The Riverdale star, 23, was candid about the recent photoshopping incident concerning two covers for Cosmopolitan’s Philippines edition in which she and costar Lili Reinhart were made to look thinner than they were.
The actress spoke to PEOPLE at the Paley Center for Media’s 35th Annual PaleyFest at the Dolby Theatre on Sunday and said she was “very insulted.”
“I think Lili and I were the most shocked — we were the most shocked about the fact that they would [do that] knowing how much we speak about body positivity to our fans, and how much we love to talk about that,” Mendes said.

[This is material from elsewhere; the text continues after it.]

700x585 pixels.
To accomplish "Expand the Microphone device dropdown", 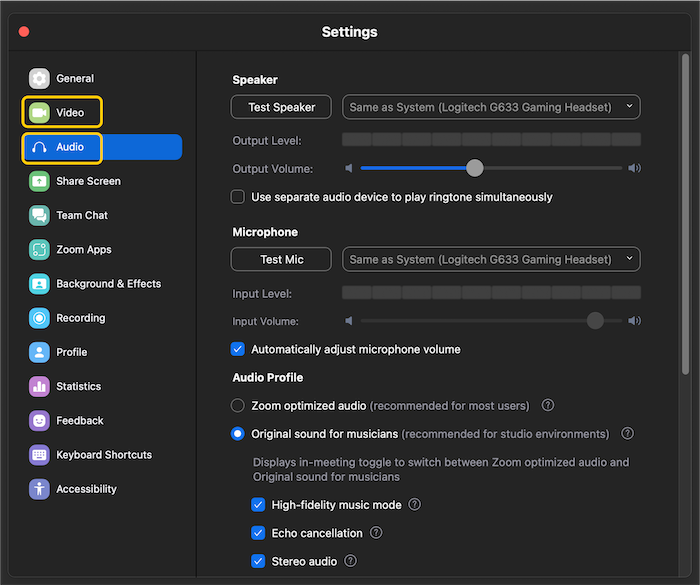I will coord(491,259).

“That they would then manipulate our bodies when we are literally preaching body positivity is so personally insulting, and it’s also insulting to the readers,” she continued. “You’re spreading a false message about what people look like, you know? If my waist was that slim then great, do whatever you want, but it’s not!”

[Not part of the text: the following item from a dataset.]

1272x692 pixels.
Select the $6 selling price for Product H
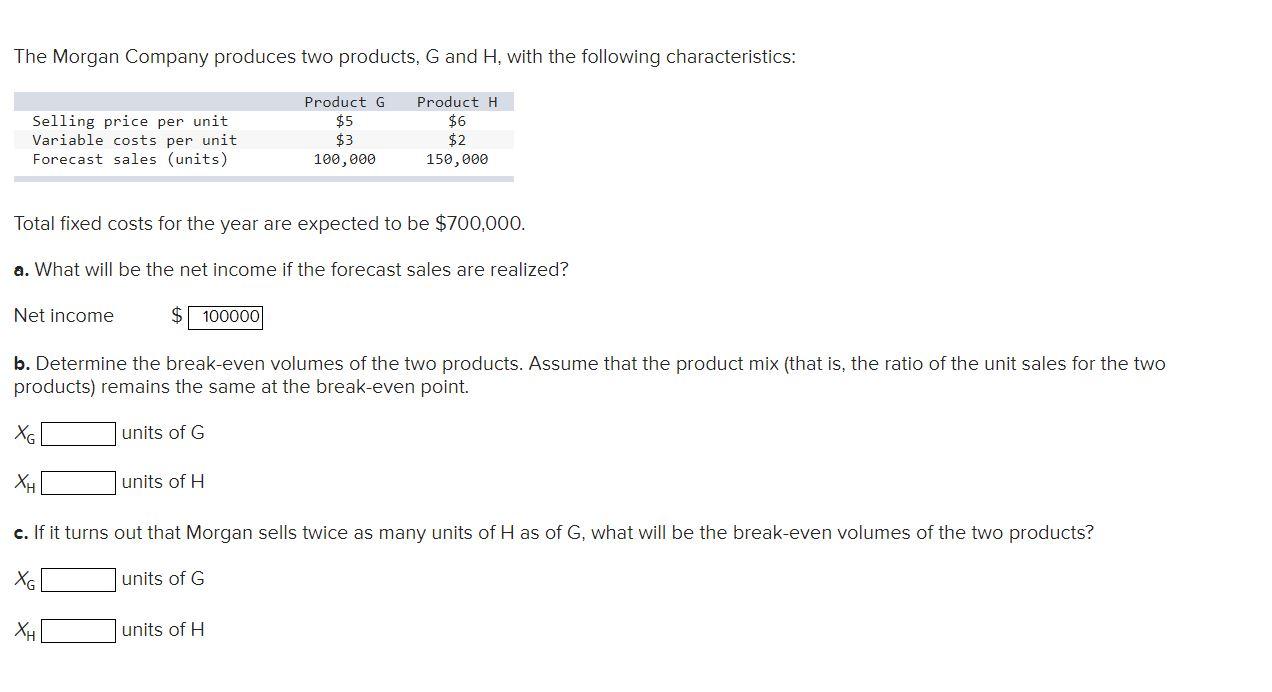[x=455, y=120]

She added, “And I’m so happy with the way that I am and I don’t think that was necessary. It’s never necessary to change your body. People know what I look like, I take photos on my own and I don’t edit them so people know. Stop trying to lie to people, you know?”
Reinhart previously called out the magazine on her Instagram Stories earlier this month.

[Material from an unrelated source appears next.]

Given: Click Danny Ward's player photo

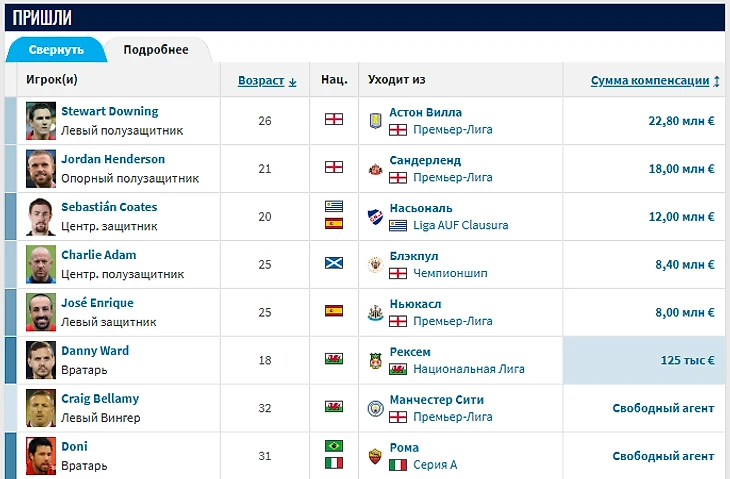Looking at the screenshot, I should [x=41, y=360].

The actress revealed she’d had a breakthrough after speaking to a naturopath about her “anxiety” about food and an “obsession” with dieting.
“She phrased a pivotal question in such a way that struck a chord with me: what other things could you be thinking about if you didn’t spend all your time thinking about your diet? I suddenly remembered all the activities I love that used to occupy my time,” Mendes wrote on Instagram. “At some point in my life, I allowed my obsession with being thin to consume me, and I refused to make room in my mind for any other concerns.”
I’m done believing in the idea that there’s a thinner, happier version of me on the other side of all the tireless effort,” she said. “Your body type is subject to genetics, and while eating nutrient-dense foods and exercising regularly will make you healthier, it will not necessarily make you thinner, and the current system fails to make that distinction.”
Mendes added there’s a false idea that “being thin is the ideal body type.”
“A healthy body is the ideal body type, and that will look different for every person,” she wrote. “I’m #donewithdieting.”